Gottfried Wilhelm Leibnitz, in Human Understanding (c.1896, pages 21, 237, and 398), was very familiar with the term:
...what the logicians call an incomplex term...
Cause is that which produces a simple or incomplex idea; effect is that which is produced.
...certain logicians of the Reformation who were in some measure of the party of the Ramists, were not wrong in saying that the topics or orders of invention...serve as much for the explication or very detailed description of an incomplex theme, i.e. of a thing or idea, as for the proof of a complex theme, i.e. of a thesis, proposition, or truth.
And there are numerous independent references to the word, including the 1913 edition of The Oxford English Dictionary, vol. 5 (H-K), p. 166 (along with Roget's Thesaurus and many more dictionaries).
An Outline Of Modern Knowledge, by F. Aveling (c.1932, p.332) 
Primitive and incomplex wholes become more complex and fully structured...
Basic Writings of Saint Thomas Aquinas, vol. 2, Edited by Anton C. Pegis (c.1945, p.1054)
Under the first head there are ten points of inquiry: (1) Whether the
object of faith is the First Truth? (2) Whether the object of faith is something complex or incomplex, i.e., whether it is a thing or a proposition?
Although I found plenty of references for incomplex, some might seem too obscure and dull for most readers.
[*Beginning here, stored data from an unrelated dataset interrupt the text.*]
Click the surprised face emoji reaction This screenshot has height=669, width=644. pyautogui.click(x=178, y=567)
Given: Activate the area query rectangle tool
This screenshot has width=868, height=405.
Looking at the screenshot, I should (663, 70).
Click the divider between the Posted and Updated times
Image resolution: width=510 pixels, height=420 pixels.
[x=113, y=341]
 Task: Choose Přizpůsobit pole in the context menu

So I've attempted to round up a few instances in literature:
The Mistress of the Ranch, a Novel, by Frederick Thickstun Clark (c.1897, p.16)
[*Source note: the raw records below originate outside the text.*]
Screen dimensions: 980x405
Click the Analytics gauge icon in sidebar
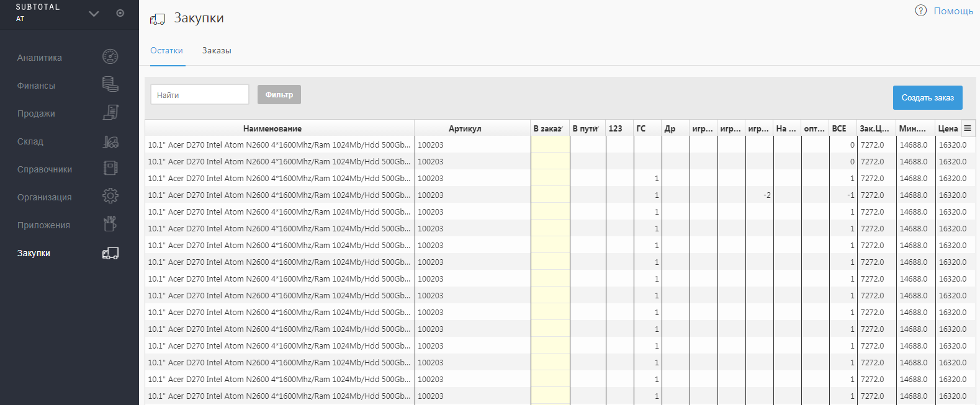[x=110, y=57]
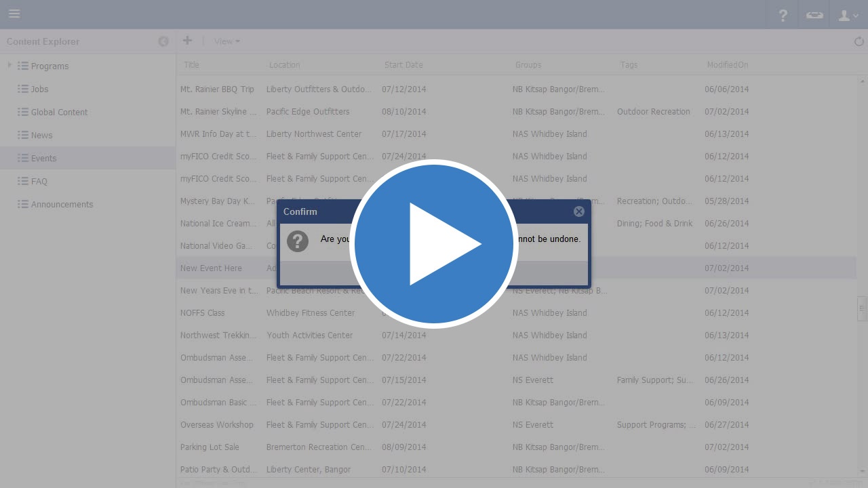Click the help question mark icon
The width and height of the screenshot is (868, 488).
pos(783,15)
Sam turned his full face upon her. It was a face capable of only one expression at a time, and that of some big, incomplex emotion.
The Strangers' Banquet, by Donn Byrne (c.1919, p.180)
He was too incomplex to worry about styles for men or what suited him.
In Main Currents in Nineteenth Century Literature, by Georg Morris Cohen Brandes (c.1906, p.295), speaking of Théophile Gautier:
...when (as in "Le premier rayon de mai") he reproduces the simple, almost sensual, at any rate perfectly incomplex, feeling of happiness produced by the close vicinity of the beloved one.
The Country Parson and Albert Savaron, by Honoré de Balzac (c.1897, p.152)
Who is there with a thinking brain or a wounded heart that can pass through a forest and find the forest dumb? Before you are aware its voice is in your ears, a soothing or an awful voice, but more often soothing than awful. And if you were to examine very closely into the causes of this sensation, this solemn, incomplex, subduing, and mysterious forest-influence that comes over you, perhaps you will find its source in the sublime and subtle effect of the presence of so many creatures all obedient to their destinies, immovable in submission.
So many great writers and thinkers have produced fine literature and ideas with the term, incomplex, that it seems a pity not to easily recognize its meaning and perhaps even to keep it alive with modern usage.
- "An Incomplex Introduction to Complexity-based Cryptography."
...is an elegantly phrased, creative, and clever title. It's a mouthful, but I like it. Oh, and to answer the question specifically:
- Yes, incomplex is a legitimate word.
- Yes, anyone should feel free to use it whenever they like (in context, of course).